Decision Tree Learning
Decision tree learning splits entire sample space recursively into smaller sub-sample space which is enough to be formulated by a simple model [12]. The root node (first node) in the tree holds entire sample space. Splitting sample space into smaller sub-sample space means forking root node into children nodes where each child node may be recursively split into leaf nodes (a node on which further split is not possible). The Nodes except leaf node in the tree, split sample space based on a set of condition(s) of the input attributes values and the leaf node assign an output value for those input attributes which are on the path from root to the leaf in the tree. The ultimate goal of sub-sample using decision tree method is to mitigate mixing of different outputs values and assign single output value for subsamples space. The splitting criteria of a node are an impurity measure (e.g. standard deviation used in ID3 algorithm; Gini-Index used in C4.5 algorithm) and Node size (number of data present on a nodde).

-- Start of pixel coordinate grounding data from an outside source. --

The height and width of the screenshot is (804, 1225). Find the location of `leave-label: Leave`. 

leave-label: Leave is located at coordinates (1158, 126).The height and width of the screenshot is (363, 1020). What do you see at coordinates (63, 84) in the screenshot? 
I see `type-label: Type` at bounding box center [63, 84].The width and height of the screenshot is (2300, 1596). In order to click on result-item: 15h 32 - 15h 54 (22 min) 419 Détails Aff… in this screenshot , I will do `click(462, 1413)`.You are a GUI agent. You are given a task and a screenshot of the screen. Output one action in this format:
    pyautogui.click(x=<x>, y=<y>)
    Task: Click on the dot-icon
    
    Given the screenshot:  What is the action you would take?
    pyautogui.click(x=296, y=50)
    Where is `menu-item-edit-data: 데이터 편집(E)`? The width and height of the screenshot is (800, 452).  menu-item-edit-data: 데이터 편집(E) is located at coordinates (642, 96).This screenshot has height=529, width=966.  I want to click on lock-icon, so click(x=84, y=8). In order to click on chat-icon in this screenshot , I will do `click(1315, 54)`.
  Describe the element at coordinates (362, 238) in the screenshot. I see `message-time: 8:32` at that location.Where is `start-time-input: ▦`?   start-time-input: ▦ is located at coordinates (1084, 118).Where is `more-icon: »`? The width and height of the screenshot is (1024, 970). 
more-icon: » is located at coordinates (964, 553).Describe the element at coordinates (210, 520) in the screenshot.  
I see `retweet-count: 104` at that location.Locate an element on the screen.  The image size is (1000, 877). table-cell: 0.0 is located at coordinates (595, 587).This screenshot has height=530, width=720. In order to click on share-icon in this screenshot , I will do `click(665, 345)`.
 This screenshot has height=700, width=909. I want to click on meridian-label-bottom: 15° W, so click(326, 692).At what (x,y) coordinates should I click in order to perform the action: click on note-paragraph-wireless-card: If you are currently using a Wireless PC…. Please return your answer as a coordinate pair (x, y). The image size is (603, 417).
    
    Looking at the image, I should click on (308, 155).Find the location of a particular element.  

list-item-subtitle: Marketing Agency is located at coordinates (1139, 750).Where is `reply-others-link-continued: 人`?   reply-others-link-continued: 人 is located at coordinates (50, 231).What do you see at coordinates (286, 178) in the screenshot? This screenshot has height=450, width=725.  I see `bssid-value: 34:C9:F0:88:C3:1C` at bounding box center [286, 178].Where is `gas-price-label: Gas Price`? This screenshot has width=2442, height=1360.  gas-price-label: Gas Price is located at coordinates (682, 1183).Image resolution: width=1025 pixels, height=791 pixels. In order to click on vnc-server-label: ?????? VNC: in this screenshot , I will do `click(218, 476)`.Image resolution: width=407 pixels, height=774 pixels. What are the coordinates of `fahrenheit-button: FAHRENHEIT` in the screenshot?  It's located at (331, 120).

There are many
algorithms to build decision tree are: CART [13], M5 [12], and M5-Prime [14]. All these algorithms are similar in tree generation procedure, but they differ in following aspects: first the impurity measure such as M5 uses standard deviation and CART uses variance. Second is prune rule used to avoid over-fitting of a model. Third is the leaf value assignment. M5 apply linear model at leaf nodes instead of constant value [12]. Furthermore, M5 is simple, smooth and more accurate than CART algorithm [15]. M5-Prime is subsequent version of M5 dealing with missing values and enumerated attributes [14].